* [所给文本]:
○ ○ ○

Input consists of several test cases. Each test case consists of three integers m, n, t (0 < m,n,t < 10000). Input is terminated by EOF.

Output

For each test case, print in a single line the maximum number of burgers Homer can eat without having beer. If homer must have beer, then also print the time he gets for drinking, separated by a single space. It is preferable that Homer drinks as little beer as possible.

Sample Input

3 5 54
3 5 55

Sample Output

18
17

Problem setter: Sadrul Habib Chowdhury
Solution author: Monirul Hasan (Tomal)

Time goes, you say? Ah no!
Alas, Time stays, we go.
-- Austin Dobson

题意是一个人要在时间t内吃汉堡,有两种汉堡,需要的时间分别为m和n,问你最多能吃多少个,如果其中有间隔输出间隔时间。

思路:只有两件物品的完全背包。

○ ○ ○

* [练习要求]:
• 1. 根据所给文本,m、n、t 三个整数的取值范围是多少?
• 2. 把所给文本中的句子"It is preferable that Homer drinks as little beer as possible."译成中文。

数据各行

○ ○ ○

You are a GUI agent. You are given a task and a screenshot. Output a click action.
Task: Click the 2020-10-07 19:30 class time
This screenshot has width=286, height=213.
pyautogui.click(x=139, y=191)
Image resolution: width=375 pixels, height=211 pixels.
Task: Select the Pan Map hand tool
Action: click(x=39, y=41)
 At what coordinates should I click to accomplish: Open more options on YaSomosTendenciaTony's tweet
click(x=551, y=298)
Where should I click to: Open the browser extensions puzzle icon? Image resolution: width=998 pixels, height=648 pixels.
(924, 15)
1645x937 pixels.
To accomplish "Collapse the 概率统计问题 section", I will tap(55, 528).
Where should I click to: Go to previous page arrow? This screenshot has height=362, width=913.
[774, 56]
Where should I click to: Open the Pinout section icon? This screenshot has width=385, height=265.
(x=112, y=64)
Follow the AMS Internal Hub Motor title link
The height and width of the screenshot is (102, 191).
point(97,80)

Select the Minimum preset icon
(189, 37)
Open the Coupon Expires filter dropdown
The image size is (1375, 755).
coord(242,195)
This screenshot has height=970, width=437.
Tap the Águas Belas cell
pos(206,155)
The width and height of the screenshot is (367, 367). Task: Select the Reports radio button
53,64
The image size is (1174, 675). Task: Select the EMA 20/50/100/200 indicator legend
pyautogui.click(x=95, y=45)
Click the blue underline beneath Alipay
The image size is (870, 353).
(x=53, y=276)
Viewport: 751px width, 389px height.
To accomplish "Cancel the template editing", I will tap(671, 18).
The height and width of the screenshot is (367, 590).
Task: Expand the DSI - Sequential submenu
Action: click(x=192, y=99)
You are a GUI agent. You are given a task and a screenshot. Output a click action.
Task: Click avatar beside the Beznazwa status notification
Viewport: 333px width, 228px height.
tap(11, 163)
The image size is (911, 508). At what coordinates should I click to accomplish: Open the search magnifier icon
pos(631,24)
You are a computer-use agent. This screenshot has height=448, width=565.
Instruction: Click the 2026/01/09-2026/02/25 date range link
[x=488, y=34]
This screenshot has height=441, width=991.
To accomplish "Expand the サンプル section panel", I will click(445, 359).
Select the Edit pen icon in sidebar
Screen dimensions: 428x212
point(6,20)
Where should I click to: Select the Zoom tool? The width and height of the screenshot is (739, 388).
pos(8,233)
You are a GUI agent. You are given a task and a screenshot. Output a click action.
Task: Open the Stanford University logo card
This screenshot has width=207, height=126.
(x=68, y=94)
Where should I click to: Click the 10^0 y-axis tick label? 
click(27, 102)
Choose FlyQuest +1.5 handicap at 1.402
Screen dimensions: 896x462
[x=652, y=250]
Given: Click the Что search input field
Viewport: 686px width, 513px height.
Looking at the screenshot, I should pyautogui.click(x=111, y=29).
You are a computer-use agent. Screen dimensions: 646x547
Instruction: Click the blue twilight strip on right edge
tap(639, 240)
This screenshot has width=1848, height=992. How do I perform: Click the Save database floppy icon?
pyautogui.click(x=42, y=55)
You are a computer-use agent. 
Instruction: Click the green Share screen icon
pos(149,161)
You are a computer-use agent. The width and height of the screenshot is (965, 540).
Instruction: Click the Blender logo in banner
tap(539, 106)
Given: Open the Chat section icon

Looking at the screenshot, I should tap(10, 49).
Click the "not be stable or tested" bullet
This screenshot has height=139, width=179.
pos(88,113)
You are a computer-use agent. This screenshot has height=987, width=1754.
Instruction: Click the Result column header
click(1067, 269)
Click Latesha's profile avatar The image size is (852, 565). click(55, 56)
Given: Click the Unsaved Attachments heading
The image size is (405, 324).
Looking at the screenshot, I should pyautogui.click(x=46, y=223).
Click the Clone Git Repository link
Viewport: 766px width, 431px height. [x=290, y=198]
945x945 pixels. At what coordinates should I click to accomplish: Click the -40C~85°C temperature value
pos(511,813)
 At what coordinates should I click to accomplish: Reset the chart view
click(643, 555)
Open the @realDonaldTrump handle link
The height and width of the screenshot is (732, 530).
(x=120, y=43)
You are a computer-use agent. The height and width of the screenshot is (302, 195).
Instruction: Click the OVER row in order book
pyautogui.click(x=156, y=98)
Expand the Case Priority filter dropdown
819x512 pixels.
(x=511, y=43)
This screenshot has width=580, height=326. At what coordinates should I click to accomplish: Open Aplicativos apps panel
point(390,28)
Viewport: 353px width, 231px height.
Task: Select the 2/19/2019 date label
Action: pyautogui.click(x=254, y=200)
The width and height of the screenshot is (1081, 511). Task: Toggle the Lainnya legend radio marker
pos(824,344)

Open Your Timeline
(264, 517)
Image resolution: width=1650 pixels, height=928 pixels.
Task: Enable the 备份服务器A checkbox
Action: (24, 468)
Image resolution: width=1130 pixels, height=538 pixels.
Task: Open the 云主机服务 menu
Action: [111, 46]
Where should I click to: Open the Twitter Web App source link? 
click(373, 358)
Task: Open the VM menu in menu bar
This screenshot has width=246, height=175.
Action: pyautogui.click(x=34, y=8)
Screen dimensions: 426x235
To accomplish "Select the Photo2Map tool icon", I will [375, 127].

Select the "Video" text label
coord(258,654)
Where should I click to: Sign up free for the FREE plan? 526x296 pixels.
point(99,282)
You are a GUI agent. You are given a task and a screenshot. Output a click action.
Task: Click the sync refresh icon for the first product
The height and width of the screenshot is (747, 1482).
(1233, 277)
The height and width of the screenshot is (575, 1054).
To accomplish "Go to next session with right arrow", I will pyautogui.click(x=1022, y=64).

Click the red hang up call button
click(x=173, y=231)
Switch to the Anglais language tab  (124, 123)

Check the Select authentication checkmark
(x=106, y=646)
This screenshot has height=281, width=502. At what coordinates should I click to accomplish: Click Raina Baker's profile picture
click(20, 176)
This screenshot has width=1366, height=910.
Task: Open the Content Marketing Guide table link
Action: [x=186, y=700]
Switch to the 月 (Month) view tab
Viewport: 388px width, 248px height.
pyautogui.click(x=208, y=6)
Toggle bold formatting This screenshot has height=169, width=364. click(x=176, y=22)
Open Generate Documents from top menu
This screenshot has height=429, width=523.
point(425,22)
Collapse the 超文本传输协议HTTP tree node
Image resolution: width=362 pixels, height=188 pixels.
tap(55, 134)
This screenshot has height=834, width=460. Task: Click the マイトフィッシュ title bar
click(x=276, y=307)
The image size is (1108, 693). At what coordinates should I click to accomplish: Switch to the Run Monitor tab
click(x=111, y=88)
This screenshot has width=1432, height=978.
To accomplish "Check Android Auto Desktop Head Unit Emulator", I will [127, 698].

○ ○ ○

* [依次作答]:
• 1. 三者都大于 0 且小于 10000。

• 2. Homer 喝的啤酒最好尽可能少。